The graph readout is a function that map a graph with features in a fixed size vector. There are different way to implement this kind of function. It can be based on a simple association with random placement and zero-padding.

Here is an example of a simple flatten

def simple_flatten(graph g):
    i=0
    result=[]
    for each node n in g: #random ordering
        for each f in n.features
            result[i]=f
            i=i+1
     while i<output_size:
        result[i]=0
        i=i+1
     return result

This kind of implementation has two major drawbacks. First of all, the number of nodes of the graph has to be less than the output size. Thus, it leads to choose big vectors which will slow down the training of the MLP. Secondly, the random choice will lead to blurred inputs which prevent to get anything else than density detection or unordered pattern recognition.
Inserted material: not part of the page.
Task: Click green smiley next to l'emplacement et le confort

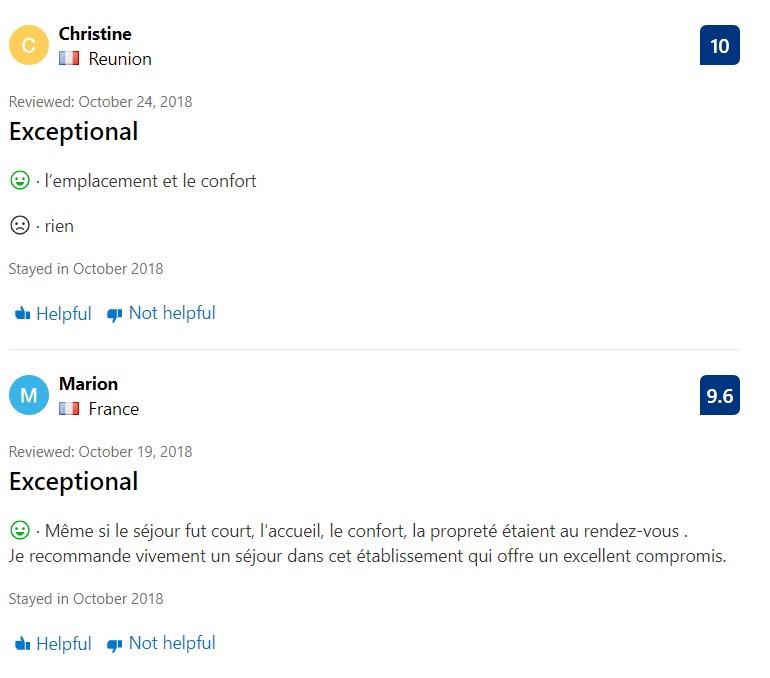Action: pos(20,180)
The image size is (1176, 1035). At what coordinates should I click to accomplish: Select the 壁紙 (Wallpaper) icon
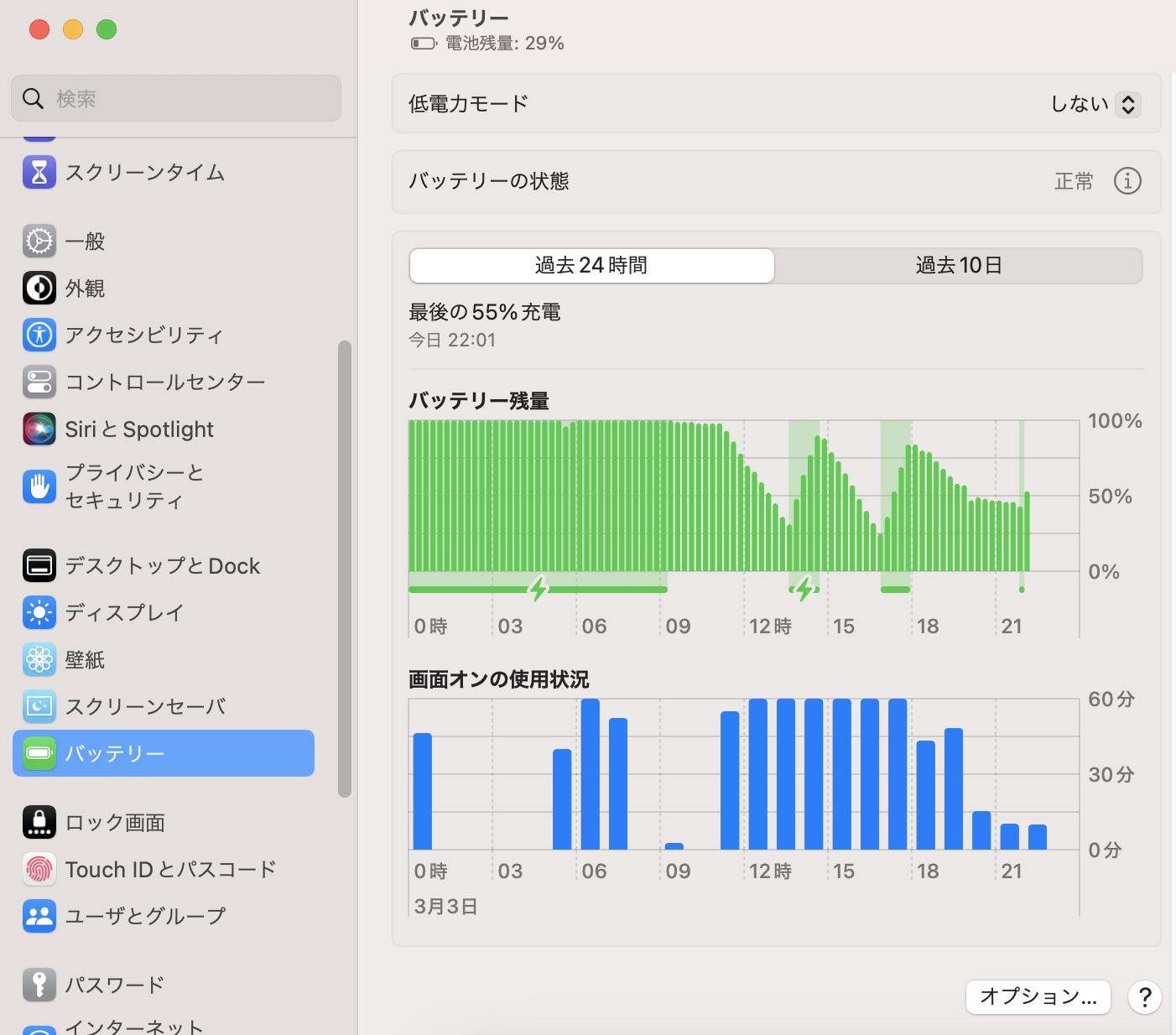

The following picture illustrate this difficulty, on the left, a bird picture, on the right the same image with its pixels shuffled. Obviously, even if all the information is present in the right image, it is impossible to recognize a bird. This is why it is very important to recreate an order at the readout time.

A first improvement can be achived by ordering the nodes in the “for each” instruction. It can be done for example on a hidden feature which is the identifier of the sensor. Nevertheless, the problem of the size of the output remains.

To prevent it, we can include a last pooling in the readout operation, by grouping some node that belong to the same place. Again this can be done, based on hidden feature. A good example is to store the x,y,z coordinates in the hidden features. During the readout operation, the detector is divided into geometric parts and all the nodes belonging to the same part will be fusion by a pooling operation.

def geometric_pooling_flatten(graph g, geometry geom):
    parts=partitioning(geom)
    result=[len(parts)*nb_features]
    for each node n in g: 
        p=belongsto(parts,n)
        p.pool(n) #fusion the features of n to other nodes of p 
    for p in parts:
        for f in features(p)
            result[i]=f
            i=i+1
    return result

In this code, “partitioning” creates a partitionning of the sensor space. “belongsto” determine to which part a node belongs to. “p.pool” merge the node with the previous nodes with a pooling function. The next figure illustrate the partitionning of the Hyper-Kamiokande detector

This way, the size of the output vector is completely defined by the partitioning and the features vector lenght and can as small as we want. Inside this output vector, the values are ordered by the geometry itself.

Note that the disadvantage of this method is to break the symmetry of the detector. The effect of this symmetry breaking is that a lot more data is needed to train the network because, instead of learning a shape of object, it has to learn it at every position.

To correct this effect, a variant can be used. Instead of using absolute coordinates, we can use symmetry invariant values (for example, a high z and an angle refered to an event based reference for axial symmetry detector).